The study demonstrates a significant enhancement in antitumor activity through the use of a 3D hydrogel loaded with biologics and stromal lymphoid cells, effectively acting as an artificial LN. This setup facilitated antigen presentation, lymphocyte homing, and immune cell activation, resulting in reduced tumor weight and improved survival. In the MC-38 colorectal model, we observed high cure rates in mice treated with both drug and FRCs, emphasizing the 3D hydrogel’s capacity for encapsulating drugs and cells and delivering biologics with augmented response and improved outcomes. Both melanoma and colorectal cancer models validated the pivotal role of FRCs in antitumor responses.

Our findings underscore the potential of drug delivery strategies that incorporate artificial LN like structures, with applications beyond direct cancer therapy. This approach also holds promise in cancer vaccines, which mimic immune activation seen in pathogen-associated responses. By coordinating tumor antigen presentation within a macro-scale hydrogel, we can engineer immune outcomes to support anticancer therapies. The 3D hydrogel encapsulates stromal cells derived from LNs, fostering the formation of a lymphoid stromal network that mimics LN interactions. This structured network promotes the accumulation and priming of dendritic cells, as well as T and B cell responses, contributing to the enhanced antitumor effects observed.

5. Conclusion

In these studies using animal models of melanoma (B16F10) and colorectal carcinoma (MC-38), we assessed the impact of a tissue-engineered 3D hydrogel formulation containing checkpoint inhibitors and stromal lymphoid cells (FRCs). The results demonstrated a significant improvement in survival and tumor cure rates, highlighting the enhanced immune activation facilitated by the hydrogel. This strategy supports the recruitment of T and B cells, mimicking lymph node (LN)-like functionality at the tumor site, and enhancing the overall antitumor immune response.

The biologics used in this study, including T cell-activating checkpoint inhibitors and FRCs, effectively promoted immune cell recruitment and organization, which is crucial for improving antitumor immunity. The 3D hydrogel acted as a controlled delivery system, sustaining the release of biologics at the tumor site and amplifying their therapeutic effects. The incorporation of FRCs further enhanced this immune environment by promoting the formation of structures similar to LNs, which are essential for immune cell activation and tumor response.

These findings demonstrate the potential of tissue-engineered 3D hydrogels to enhance immunotherapy outcomes, particularly in cancer treatments that rely on immune checkpoint inhibition. Though the study reveals significantly positive trend in the survival outcome, more studies are needed to validate the results.
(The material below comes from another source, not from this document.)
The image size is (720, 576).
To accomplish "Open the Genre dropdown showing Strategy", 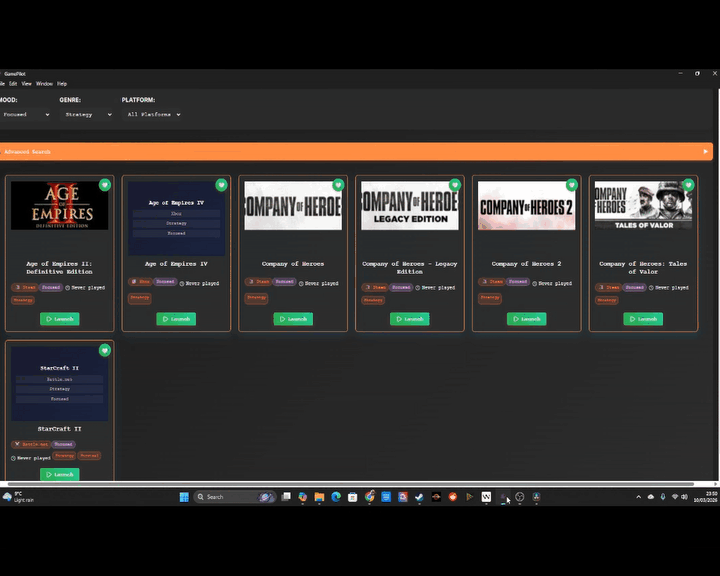I will [x=89, y=115].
There are some limitations in extrapolating the results of these animal models to humans due to species differences still the success observed in these animal models supports the potential translation of this approach into clinical applications, with broader implications for improving cancer therapies and optimizing immune responses. The results provide a foundation for future research aimed at refining this strategy for better efficacy in treating advanced and metastatic cancers.